The entries below contain a line with "Open the 'Leer más...' link" and a line with "This screenshot has height=181, width=259.". Retype exactly everything from the first down to the second, both included, and nothing else.

==== RECORDED INFORMATION

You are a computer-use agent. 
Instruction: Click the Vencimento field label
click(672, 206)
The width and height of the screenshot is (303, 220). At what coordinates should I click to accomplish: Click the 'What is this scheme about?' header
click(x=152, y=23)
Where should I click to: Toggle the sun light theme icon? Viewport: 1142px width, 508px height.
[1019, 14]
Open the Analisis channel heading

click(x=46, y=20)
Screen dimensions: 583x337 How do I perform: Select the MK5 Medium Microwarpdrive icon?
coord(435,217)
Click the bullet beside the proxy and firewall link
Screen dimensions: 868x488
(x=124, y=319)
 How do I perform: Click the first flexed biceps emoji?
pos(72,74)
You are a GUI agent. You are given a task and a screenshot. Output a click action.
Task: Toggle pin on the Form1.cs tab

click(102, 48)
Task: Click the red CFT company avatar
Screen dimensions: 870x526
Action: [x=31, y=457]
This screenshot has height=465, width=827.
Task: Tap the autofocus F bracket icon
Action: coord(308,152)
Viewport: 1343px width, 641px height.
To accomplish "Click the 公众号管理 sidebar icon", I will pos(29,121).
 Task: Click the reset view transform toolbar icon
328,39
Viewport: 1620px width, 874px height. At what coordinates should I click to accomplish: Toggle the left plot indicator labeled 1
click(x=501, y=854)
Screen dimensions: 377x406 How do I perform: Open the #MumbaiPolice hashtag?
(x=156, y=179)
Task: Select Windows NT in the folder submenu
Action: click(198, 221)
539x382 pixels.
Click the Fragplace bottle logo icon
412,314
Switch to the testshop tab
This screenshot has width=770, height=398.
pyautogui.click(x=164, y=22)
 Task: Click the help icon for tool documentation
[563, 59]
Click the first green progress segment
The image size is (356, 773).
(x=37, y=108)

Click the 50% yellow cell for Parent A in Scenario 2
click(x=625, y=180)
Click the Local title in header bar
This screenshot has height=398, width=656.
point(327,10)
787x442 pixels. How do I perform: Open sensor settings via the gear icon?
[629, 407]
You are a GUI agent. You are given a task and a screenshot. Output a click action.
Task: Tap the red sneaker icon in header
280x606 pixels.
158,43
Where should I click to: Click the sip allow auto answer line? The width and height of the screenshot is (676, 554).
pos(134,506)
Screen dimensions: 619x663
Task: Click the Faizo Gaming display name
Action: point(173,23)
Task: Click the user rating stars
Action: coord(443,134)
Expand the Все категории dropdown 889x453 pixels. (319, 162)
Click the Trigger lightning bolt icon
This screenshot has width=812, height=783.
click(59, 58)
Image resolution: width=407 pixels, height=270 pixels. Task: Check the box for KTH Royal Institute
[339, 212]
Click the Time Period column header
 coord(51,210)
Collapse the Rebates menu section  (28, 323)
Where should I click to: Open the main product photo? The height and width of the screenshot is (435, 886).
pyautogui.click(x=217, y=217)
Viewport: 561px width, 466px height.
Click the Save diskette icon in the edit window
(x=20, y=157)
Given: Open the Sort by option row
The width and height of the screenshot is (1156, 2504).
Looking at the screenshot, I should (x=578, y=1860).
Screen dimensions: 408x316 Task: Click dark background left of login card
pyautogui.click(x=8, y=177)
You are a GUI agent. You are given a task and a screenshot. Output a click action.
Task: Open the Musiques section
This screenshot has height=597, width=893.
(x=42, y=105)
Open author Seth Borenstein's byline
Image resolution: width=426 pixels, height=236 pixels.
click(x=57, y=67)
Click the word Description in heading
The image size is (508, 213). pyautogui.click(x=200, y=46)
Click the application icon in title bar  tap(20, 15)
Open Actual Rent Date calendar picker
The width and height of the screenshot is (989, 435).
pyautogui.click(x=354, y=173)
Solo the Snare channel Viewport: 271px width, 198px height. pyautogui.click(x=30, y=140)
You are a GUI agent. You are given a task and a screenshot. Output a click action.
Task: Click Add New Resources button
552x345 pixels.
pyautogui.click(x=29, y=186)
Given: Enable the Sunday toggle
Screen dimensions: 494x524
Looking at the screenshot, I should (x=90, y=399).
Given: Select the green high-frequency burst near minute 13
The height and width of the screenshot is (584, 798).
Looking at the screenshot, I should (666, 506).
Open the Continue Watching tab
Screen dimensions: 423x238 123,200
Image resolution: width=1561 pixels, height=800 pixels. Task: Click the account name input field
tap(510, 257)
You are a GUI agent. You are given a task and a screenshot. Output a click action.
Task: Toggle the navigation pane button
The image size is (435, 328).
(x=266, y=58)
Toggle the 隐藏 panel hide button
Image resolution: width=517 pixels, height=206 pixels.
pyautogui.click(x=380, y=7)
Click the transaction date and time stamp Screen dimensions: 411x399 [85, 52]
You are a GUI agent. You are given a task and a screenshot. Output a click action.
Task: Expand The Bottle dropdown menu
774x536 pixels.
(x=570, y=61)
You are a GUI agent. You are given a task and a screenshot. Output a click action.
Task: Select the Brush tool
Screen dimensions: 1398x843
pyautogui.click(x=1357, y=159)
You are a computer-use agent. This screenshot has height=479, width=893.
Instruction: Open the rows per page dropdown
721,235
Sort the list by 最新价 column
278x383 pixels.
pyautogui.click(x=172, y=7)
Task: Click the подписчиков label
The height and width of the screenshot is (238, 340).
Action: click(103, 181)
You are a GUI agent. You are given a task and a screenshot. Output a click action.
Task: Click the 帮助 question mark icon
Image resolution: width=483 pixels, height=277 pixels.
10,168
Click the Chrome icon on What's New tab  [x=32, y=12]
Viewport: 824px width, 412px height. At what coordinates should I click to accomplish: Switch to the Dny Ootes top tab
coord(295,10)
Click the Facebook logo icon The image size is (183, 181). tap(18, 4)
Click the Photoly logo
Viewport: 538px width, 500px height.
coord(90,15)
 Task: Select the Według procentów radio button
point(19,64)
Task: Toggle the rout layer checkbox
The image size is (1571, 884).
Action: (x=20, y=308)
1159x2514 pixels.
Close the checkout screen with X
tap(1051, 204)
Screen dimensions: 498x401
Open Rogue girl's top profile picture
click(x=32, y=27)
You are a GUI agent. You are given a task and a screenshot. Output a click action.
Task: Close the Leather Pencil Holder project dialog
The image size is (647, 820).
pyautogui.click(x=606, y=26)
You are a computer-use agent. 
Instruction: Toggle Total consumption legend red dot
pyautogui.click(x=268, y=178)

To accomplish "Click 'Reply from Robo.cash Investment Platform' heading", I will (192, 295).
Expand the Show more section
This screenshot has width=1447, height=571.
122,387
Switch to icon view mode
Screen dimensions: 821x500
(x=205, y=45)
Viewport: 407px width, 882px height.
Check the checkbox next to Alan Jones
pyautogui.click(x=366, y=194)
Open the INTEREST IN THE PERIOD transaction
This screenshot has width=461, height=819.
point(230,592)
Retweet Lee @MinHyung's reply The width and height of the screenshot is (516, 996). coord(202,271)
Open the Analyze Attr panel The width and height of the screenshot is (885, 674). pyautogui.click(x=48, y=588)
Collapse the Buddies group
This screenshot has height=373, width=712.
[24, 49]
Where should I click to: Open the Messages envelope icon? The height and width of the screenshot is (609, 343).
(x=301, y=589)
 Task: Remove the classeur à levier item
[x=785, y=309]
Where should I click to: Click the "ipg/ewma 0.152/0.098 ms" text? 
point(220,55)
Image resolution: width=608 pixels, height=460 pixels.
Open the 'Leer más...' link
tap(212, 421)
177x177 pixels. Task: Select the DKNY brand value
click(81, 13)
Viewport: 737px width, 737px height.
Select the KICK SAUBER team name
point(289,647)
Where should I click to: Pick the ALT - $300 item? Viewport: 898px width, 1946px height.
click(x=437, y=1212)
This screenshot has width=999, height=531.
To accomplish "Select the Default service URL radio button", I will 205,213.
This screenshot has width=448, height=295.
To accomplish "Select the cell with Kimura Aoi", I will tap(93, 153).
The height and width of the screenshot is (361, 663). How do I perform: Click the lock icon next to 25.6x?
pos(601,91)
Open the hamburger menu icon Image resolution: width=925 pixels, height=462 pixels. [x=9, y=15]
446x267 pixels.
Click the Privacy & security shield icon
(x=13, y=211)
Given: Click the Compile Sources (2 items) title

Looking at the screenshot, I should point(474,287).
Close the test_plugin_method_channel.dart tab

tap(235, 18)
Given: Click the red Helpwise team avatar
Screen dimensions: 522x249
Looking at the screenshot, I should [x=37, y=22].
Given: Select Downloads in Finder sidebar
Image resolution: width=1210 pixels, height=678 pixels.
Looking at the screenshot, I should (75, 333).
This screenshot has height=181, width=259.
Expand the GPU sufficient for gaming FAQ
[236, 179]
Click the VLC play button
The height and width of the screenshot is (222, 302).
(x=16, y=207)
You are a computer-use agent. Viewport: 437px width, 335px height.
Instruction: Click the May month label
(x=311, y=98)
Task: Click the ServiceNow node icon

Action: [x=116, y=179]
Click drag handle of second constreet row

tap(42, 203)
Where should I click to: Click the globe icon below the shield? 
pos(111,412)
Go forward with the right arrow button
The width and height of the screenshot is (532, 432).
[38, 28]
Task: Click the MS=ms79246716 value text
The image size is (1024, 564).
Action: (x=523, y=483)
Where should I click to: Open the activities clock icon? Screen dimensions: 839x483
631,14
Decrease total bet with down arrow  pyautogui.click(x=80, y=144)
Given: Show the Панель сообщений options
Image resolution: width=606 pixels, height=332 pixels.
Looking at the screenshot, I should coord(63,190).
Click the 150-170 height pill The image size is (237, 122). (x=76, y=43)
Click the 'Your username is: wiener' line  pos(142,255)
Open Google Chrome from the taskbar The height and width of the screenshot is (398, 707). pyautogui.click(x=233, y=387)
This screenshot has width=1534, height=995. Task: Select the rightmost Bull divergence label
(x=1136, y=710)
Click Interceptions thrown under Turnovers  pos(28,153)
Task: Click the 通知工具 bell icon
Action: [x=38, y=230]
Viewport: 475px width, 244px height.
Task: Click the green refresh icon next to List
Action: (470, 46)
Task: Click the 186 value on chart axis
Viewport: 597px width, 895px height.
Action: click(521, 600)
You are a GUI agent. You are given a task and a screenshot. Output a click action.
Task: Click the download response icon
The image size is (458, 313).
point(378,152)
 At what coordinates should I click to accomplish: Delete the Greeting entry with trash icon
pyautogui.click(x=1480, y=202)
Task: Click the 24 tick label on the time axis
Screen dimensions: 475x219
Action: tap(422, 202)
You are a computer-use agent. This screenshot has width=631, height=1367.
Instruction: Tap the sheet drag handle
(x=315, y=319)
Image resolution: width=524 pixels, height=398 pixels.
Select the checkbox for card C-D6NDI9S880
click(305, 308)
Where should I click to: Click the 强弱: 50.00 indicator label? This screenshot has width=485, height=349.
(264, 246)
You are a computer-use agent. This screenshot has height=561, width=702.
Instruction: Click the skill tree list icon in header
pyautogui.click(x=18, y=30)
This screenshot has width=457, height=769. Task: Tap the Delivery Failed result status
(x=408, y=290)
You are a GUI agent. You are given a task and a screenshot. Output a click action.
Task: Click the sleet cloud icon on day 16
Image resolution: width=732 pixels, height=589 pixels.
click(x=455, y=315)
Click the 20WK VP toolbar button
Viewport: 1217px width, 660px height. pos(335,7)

========

- RESULT:
Open the 'Leer más...' link
tap(212, 421)
177x177 pixels. Task: Select the DKNY brand value
click(81, 13)
Viewport: 737px width, 737px height.
Select the KICK SAUBER team name
point(289,647)
Where should I click to: Pick the ALT - $300 item? Viewport: 898px width, 1946px height.
click(x=437, y=1212)
This screenshot has width=999, height=531.
To accomplish "Select the Default service URL radio button", I will 205,213.
This screenshot has width=448, height=295.
To accomplish "Select the cell with Kimura Aoi", I will tap(93, 153).
The height and width of the screenshot is (361, 663). How do I perform: Click the lock icon next to 25.6x?
pos(601,91)
Open the hamburger menu icon Image resolution: width=925 pixels, height=462 pixels. [x=9, y=15]
446x267 pixels.
Click the Privacy & security shield icon
(x=13, y=211)
Given: Click the Compile Sources (2 items) title

Looking at the screenshot, I should point(474,287).
Close the test_plugin_method_channel.dart tab

tap(235, 18)
Given: Click the red Helpwise team avatar
Screen dimensions: 522x249
Looking at the screenshot, I should [x=37, y=22].
Given: Select Downloads in Finder sidebar
Image resolution: width=1210 pixels, height=678 pixels.
Looking at the screenshot, I should (75, 333).
This screenshot has height=181, width=259.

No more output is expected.